> Exercise objective
Beginning with the line below that contains "Sitemap (414, 1271)" and ending with the line that contains "MASZYNA BROTHER A16", copy every line exactly. Copy nothing else.

Dataset entries:
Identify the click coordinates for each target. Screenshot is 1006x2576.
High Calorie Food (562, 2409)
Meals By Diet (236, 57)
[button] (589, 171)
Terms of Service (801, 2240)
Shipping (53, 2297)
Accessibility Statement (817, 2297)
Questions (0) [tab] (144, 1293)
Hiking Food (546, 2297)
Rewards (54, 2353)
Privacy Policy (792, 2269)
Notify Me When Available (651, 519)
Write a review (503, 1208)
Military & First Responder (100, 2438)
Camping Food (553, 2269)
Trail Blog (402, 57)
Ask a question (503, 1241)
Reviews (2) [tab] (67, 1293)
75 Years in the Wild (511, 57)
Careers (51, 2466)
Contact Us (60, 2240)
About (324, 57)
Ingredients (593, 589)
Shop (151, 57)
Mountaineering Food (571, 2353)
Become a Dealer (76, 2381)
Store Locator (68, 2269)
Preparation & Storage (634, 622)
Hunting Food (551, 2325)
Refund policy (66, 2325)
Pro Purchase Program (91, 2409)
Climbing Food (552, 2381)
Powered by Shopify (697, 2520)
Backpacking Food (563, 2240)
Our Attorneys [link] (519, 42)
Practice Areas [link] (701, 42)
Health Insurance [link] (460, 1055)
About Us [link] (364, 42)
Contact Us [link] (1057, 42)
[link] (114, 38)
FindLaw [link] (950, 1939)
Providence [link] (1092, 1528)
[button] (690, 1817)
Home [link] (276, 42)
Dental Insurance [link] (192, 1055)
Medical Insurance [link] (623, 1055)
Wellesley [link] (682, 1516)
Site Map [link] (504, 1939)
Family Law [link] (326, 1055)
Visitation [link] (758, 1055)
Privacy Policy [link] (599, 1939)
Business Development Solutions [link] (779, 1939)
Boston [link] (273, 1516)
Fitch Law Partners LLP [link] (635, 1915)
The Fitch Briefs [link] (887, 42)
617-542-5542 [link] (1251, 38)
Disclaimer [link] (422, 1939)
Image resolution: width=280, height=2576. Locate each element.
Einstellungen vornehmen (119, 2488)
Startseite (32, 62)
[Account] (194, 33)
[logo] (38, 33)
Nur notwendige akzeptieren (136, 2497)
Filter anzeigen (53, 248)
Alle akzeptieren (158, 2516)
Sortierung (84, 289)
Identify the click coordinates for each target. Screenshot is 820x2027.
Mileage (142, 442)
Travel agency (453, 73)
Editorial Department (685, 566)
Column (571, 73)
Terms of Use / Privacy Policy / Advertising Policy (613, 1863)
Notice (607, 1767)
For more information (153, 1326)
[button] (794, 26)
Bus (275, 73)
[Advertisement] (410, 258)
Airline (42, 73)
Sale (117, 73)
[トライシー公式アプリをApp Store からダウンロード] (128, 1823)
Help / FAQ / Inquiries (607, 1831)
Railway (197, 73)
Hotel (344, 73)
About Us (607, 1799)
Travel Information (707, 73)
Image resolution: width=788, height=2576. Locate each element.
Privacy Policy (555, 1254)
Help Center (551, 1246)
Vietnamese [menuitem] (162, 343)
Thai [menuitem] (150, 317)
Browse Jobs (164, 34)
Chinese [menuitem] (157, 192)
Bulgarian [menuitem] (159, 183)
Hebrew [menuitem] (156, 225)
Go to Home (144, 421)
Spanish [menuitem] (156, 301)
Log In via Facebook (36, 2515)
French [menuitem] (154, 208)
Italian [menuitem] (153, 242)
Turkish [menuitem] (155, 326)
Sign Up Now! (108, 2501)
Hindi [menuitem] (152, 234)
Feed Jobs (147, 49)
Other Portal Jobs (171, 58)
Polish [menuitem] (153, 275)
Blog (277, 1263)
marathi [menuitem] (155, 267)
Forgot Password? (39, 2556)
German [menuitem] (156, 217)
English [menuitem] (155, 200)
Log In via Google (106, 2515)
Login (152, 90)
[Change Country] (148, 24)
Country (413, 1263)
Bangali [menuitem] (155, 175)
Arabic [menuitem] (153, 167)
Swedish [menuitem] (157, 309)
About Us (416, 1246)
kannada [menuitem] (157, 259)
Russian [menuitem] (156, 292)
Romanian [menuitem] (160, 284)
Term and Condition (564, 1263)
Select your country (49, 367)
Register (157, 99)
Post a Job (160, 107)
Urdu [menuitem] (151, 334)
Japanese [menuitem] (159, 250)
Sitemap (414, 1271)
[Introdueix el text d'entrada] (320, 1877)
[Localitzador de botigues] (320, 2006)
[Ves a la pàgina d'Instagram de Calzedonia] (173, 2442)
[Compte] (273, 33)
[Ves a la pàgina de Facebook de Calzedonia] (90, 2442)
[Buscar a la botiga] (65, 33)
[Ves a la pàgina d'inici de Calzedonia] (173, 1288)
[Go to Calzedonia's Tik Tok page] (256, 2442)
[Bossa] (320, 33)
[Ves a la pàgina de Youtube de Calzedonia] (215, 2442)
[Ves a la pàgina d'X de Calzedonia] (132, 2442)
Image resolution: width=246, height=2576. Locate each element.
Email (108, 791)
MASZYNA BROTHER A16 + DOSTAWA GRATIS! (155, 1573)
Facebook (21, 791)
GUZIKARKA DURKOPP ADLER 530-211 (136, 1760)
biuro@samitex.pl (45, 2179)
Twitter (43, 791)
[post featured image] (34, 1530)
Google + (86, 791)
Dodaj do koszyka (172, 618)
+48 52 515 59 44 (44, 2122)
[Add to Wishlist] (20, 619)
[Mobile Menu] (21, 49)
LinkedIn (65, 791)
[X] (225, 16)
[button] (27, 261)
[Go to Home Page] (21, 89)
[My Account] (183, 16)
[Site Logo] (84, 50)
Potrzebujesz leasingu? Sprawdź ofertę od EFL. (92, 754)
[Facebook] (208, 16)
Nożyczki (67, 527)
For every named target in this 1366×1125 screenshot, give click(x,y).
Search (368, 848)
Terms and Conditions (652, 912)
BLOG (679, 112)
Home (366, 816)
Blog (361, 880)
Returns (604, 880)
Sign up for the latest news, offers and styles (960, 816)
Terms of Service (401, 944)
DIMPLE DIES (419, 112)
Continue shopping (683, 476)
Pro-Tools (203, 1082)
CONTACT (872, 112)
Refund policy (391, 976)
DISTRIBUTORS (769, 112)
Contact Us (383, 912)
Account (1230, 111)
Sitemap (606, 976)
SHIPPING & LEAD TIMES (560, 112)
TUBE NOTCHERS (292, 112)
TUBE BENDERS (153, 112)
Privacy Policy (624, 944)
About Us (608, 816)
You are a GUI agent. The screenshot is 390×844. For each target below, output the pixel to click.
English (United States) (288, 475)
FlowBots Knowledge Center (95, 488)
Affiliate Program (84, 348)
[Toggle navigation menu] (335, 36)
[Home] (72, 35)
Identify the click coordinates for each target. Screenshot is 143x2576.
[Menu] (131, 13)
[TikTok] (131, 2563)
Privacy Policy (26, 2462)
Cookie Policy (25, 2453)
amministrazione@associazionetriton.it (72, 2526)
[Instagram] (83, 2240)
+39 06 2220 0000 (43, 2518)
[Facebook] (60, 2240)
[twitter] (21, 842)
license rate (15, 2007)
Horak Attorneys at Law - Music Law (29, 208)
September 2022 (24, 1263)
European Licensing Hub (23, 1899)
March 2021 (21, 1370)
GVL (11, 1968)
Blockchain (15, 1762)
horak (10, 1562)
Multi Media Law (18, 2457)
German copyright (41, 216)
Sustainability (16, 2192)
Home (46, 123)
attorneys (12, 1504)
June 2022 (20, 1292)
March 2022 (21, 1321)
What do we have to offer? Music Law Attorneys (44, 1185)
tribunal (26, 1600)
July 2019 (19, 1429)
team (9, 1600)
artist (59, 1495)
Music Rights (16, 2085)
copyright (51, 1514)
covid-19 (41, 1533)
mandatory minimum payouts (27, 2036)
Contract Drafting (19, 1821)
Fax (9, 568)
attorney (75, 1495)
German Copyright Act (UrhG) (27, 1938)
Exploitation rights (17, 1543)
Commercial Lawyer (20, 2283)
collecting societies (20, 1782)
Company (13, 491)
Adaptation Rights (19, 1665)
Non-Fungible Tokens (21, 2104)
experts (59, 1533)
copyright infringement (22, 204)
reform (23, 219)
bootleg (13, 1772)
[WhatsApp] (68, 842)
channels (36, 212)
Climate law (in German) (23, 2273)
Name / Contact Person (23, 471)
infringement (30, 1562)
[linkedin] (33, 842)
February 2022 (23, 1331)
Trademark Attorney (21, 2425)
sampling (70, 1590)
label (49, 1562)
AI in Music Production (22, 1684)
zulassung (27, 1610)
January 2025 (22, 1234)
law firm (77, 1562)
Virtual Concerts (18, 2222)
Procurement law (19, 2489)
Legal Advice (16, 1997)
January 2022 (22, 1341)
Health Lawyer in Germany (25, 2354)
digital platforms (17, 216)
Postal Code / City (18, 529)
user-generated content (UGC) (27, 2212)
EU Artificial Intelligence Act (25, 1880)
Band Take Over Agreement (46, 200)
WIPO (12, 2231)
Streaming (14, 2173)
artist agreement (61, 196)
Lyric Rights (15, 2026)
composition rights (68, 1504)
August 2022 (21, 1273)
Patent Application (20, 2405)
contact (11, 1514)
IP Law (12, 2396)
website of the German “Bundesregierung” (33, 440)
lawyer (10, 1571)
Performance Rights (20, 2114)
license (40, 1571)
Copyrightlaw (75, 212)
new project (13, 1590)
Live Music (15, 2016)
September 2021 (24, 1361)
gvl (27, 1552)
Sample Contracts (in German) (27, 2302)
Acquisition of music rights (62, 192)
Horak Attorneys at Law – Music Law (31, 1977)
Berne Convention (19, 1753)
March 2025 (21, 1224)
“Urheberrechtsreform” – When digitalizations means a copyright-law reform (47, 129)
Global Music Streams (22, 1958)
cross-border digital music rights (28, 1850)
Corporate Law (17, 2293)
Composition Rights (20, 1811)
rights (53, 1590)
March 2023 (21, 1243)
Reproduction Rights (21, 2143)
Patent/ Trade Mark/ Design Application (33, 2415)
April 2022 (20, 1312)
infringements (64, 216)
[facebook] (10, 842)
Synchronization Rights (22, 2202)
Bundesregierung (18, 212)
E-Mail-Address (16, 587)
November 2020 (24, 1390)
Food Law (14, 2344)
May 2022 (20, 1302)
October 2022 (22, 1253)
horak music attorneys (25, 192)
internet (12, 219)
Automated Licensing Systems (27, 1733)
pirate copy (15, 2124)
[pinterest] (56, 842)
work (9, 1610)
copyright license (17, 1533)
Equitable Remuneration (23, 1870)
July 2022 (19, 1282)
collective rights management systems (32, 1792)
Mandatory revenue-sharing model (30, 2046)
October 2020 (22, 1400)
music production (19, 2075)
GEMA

> Solved problem
Sitemap (414, 1271)
[Introdueix el text d'entrada] (320, 1877)
[Localitzador de botigues] (320, 2006)
[Ves a la pàgina d'Instagram de Calzedonia] (173, 2442)
[Compte] (273, 33)
[Ves a la pàgina de Facebook de Calzedonia] (90, 2442)
[Buscar a la botiga] (65, 33)
[Ves a la pàgina d'inici de Calzedonia] (173, 1288)
[Go to Calzedonia's Tik Tok page] (256, 2442)
[Bossa] (320, 33)
[Ves a la pàgina de Youtube de Calzedonia] (215, 2442)
[Ves a la pàgina d'X de Calzedonia] (132, 2442)
Image resolution: width=246, height=2576. Locate each element.
Email (108, 791)
MASZYNA BROTHER A16 + DOSTAWA GRATIS! (155, 1573)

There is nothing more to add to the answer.